Seated together near me in the back row are about a half-dozen men who appear to be in their middle or late thirties,

the kind of men who attend services three and four times a week at the local Pentecostal church and hold peripheral jobs such as part-time sales clerk in the general store or free-lance door-to-door salesman of window cleaners or light bulbs. In most cases the jackets and pants of their suits don’t match, and they wear white or yellow socks, and white shirts with open necks. They stand out from the crowd, singing louder than anyone else, clapping and stamping to the music of the big blond, who plays 12-string guitar and banjo, and the preacher’s wife, who projects a wholesome sensuousness reminiscent of June Carter or Cornelia Wallace, and plays accordion and organ. One of these men is pointed out by the preacher as having been for a time so weakened by a bad heart that he was unable to get out of bed — this was before the Lord gloriously healed him. In confirmation of this, the man who, like his companions, has the eyes of a stray dog that has sighted food and is torn between hunger and fear, and seems to have scrubbed his pale skin until it is chafed and sore, cries, “Glory to Jesus!” and the others chorus, “Amen!”

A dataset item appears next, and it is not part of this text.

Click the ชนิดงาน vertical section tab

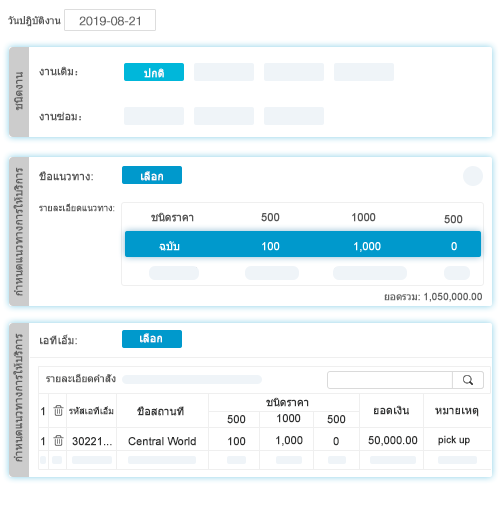(x=19, y=92)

The flies have become very thick in the tent, and the wind has turned colder: I’m beginning to regret leaving my jacket in the car. Sitting here I think back to when I was a 12-year-old country boy in Nova Scotia and wanted to grow up to be a prophet: to add books to the Bible beginning, “The Words that the Lord God of Abraham, and of Isaac, and of Jacob, spake unto His servant, Alden . . .” It wasn’t piety that motivated me but the will to power; I wanted to be able to call down fire from heaven on the heads of my enemies. If the dice of fate had turned up a different number it might have been me up there quoting Isaiah: “But he was wounded for our transgressions, he was bruised for our iniquities, the chastisement of our peace was upon him; and with his stripes we are healed.” And Floyd Cruse might have been sitting here trying to make notes without being conspicuous: he said to me that afternoon that his ambition was to be a writer. “I’ve studied it,” he said, “I know all about them semicolons, and all that.”

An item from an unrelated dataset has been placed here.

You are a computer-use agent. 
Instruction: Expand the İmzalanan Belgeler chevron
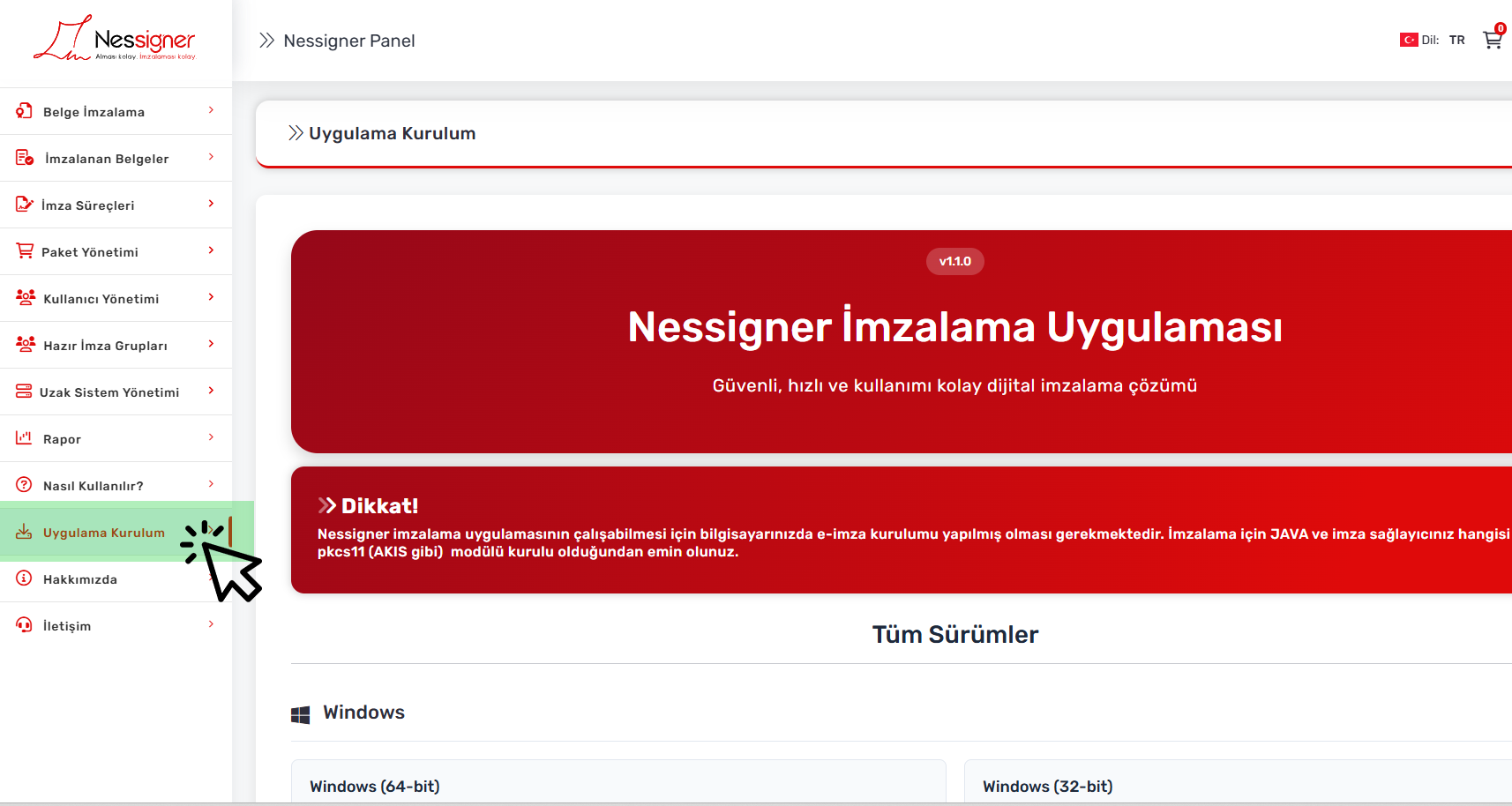coord(211,157)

As for the man with the bad heart: my diagnosis would be acute indigestion. He looks dyspeptic enough, the product, like almost everybody else in the tent, of six generations of malnutrition and spiritual self-flagellation, with too much starch in his belly and not enough of it in his backbone. Still, it’s a funny thing about miracles. Years ago when I lived in the little town of Hartland, in the Upper St. John River Valley, I knew a character called Bible Bill who “lived by faith,” as the saying goes among fundamentalists, meaning that he sought to continued on page 68

TENT PREACHER continued obtain the necessities of life by praying for them. I suspect that he and his family lived mostly on spaghetti and potatoes — but they did live.

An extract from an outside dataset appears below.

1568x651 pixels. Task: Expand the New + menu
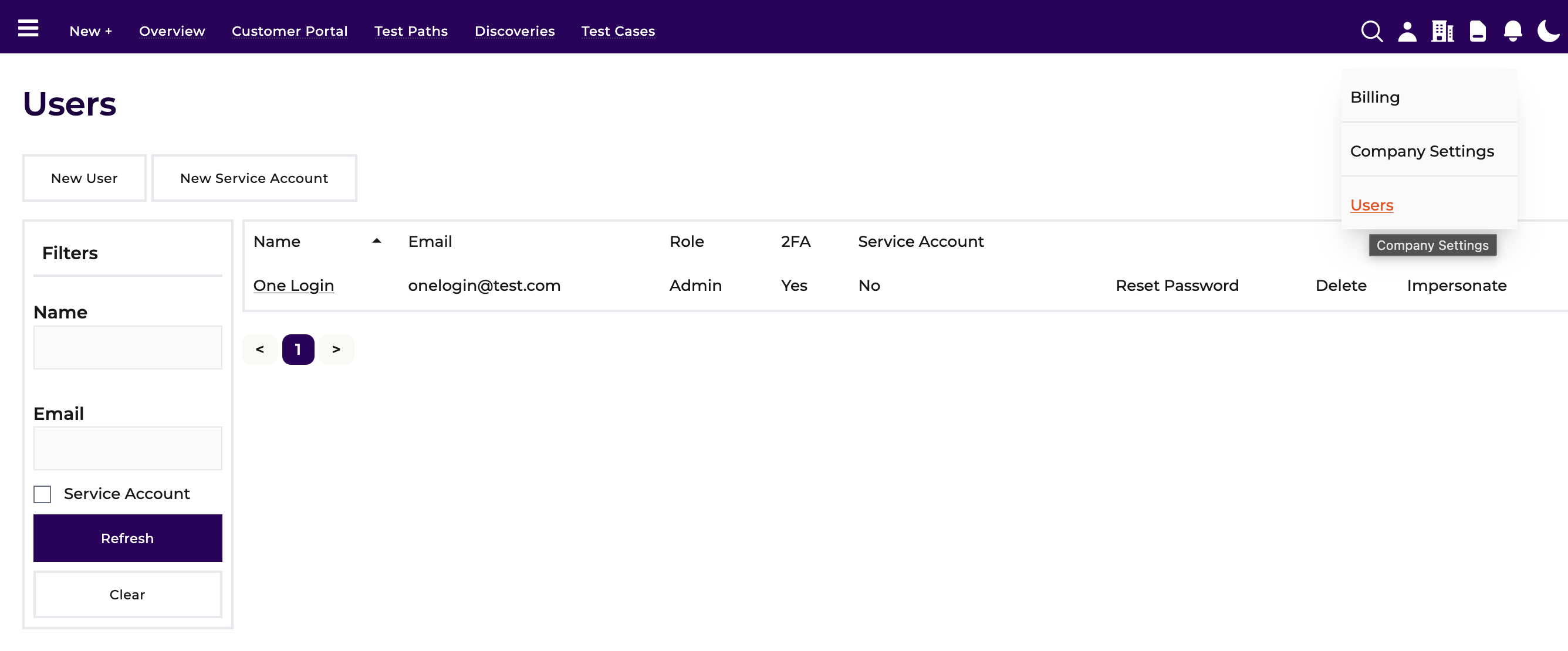91,31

Frequently when I drove from Hartland to Woodstock, 12 miles away, Bible Bill would be hitchhiking in the same direction, and I’d pick him up. On one such occasion he was accompanied by his daughter, who was about 10 years old. “The Lord sent you,” he said to me, as they got into the car. She was barefoot; and he was taking her to town to get her a pair of shoes. He hadn’t a cent in his pockets, but he had prayed for the shoes and now they were going to fetch them. “Well,” thinks I, “that’s a pretty broad hint for The Nowlan to further assist in the Lord’s work by shelling out a cash donation, but this fish isn’t gonna take the hook.” So I dropped the two of them in the downtown section of Woodstock, and went off to pick up a. bottle of Demerara rum, affectionately known in the Maritimes as “Demmie,” which tasted like a decoction of brown sugar and turpentine diluted with swamp water but outsold everything else at the local New Brunswick Liquor Control Board store, accounted in fact for more than half of the store’s entire business, principally because at seven dollars for a 40-ounce bottle it was the cheapest means of getting drunk between St. Louis du Ha Ha and Come-By-Chance.

As soon as I’d made my purchase I headed out of town. Standing almost in the same spot where I’d left them less than 10 minutes earlier were Bible Bill and his daughter; his thumb was up and as I came to a stop I saw there were shoes on her feet. “We was waitin’ for you to come back,” said Bible Bill, grinning complacently. “The Lord touched the heart of the manager of the shoe store, just as I knew he would.” I’m convinced the man wasn’t lying. Perhaps the shoes were a pair the manager intended to throw away, and quite probably he wanted to get Bible Bill and his barefoot daughter off the premises as quickly as he could; maybe he was simply a generous man or was in a mood to play philanthropist that day. Bible Bill would have regarded such explanations as irrelevant, as from his point of view they were. He’d prayed for the shoes and he’d got them — not only that, but he’d got them as quickly as he would have done if he’d possessed a car and a bank account. He knew that God had granted him a miracle.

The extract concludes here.